My must read of the day is "The great GOP overreach," by Brent Budowsky, in the Hill:

Voters see Republicans overreaching and underachieving. They see the GOP repeating ritual attacks against Obama and Clinton as though the 2014 campaign never ended. They see Republicans moving to pass political bills they know will never be enacted, such as old attacks against ObamaCare, and opposing important bills voters do want enacted, such as immigration reform. They see the GOP stage phony hearings on Benghazi that are nothing more than taxpayer-financed attacks against Hillary Clinton.

There is a GOP distemper in Washington, an overreaching of aggressive tactics against Democrats and an underachievement of success in governing. The result? Obama rises in favorability, Clinton rises against Republicans.

The most egregious GOP overreach was the decision by Speaker John Boehner (R-Ohio) to invite Israeli Prime Minister Benjamin Netanyahu, a bitterly divisive figure in Israel and the U.S., to address a joint session of Congress, in the midst of his campaign in the Israeli election, to attack the policies of President Obama and Obama’s internationally respected secretary of State, John Kerry. […]

These GOP overreaches create a golden opportunity for Clinton to be elected president and for Democrats to regain control of Congress.

The 114th Congress officially began 26 days ago. I find it hard to believe they’ve had enough time to overreach—and the suggestion that the new Congress has, and has to an extent that it secures Hillary Clinton’s 2016 bid, is partisan wishful thinking.
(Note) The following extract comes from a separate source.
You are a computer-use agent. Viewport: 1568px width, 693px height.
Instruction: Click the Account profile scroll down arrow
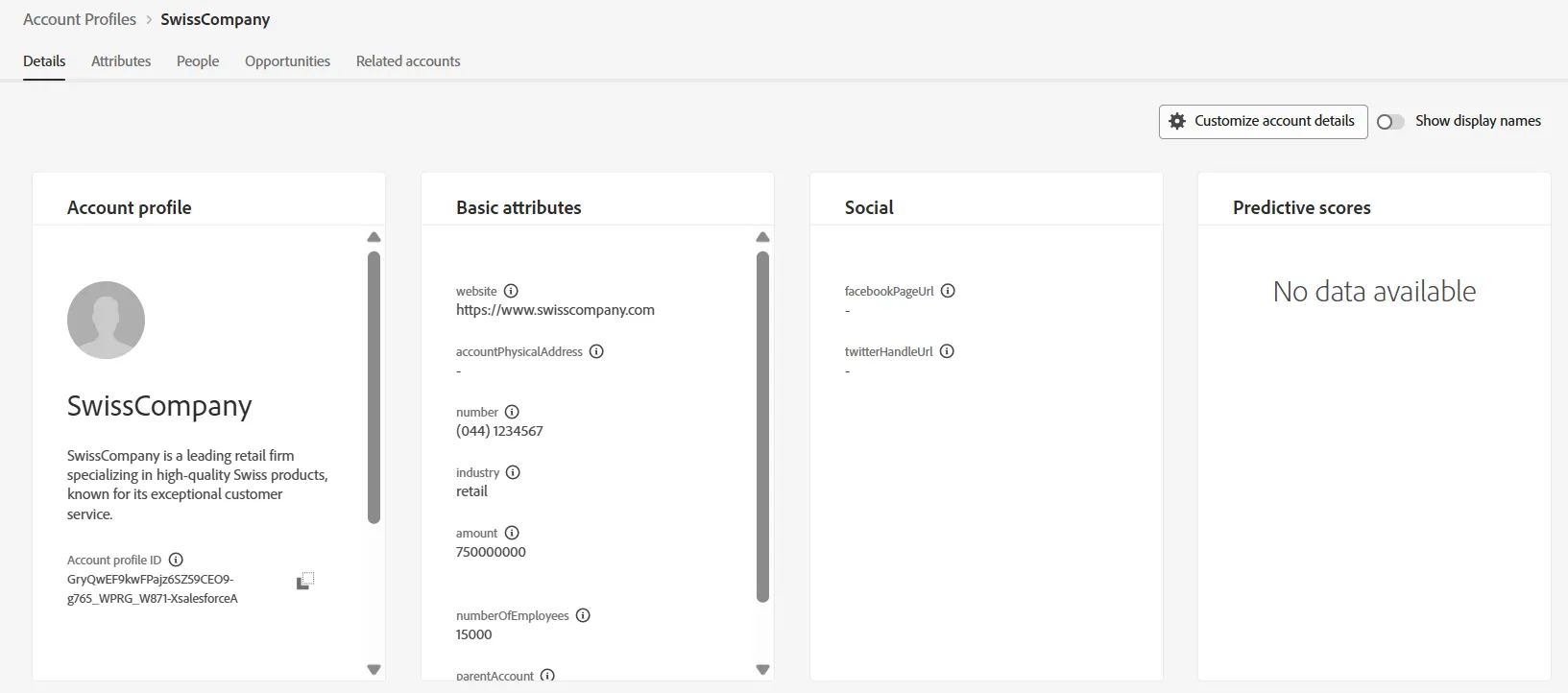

House Republicans attached an immigration provision to the Homeland Security funding bill, which holds up money for the agency. It’s fair to argue that’s an overreach because it has a lot of potential to backfire, but the Senate hasn’t taken it up yet. The only other high profile vote both the House and Senate have held or vocally advocated for is a vote on the Keystone XL. Fifty-nine percent of the public support building the pipeline, so I’d hardly call any of that an overreach.

Budowsky is really saying the House is beginning to overreach and his primary piece of evidence is Boehner’s invitation to Netanyahu. That’s a legitimate argument, whether you agree with it or not, but it has nothing to do with Hillary’s success in 2016 polls, and it’s not sufficiently indicative of future failings.

If you’re going to doom the entire Republican-controlled Congress, you need to have strong evidence of overreach in both houses. Budowsky doesn’t provide any in this piece.

This article is premature and it ties the current Congress to behaviors of the past. Will Republicans overreach? It’s possible, but dooming them to failure useless analysis that does little to elevate public discourse—at least give them more than a month to demonstrate what they will do in the next two years before writing such an authoritative piece.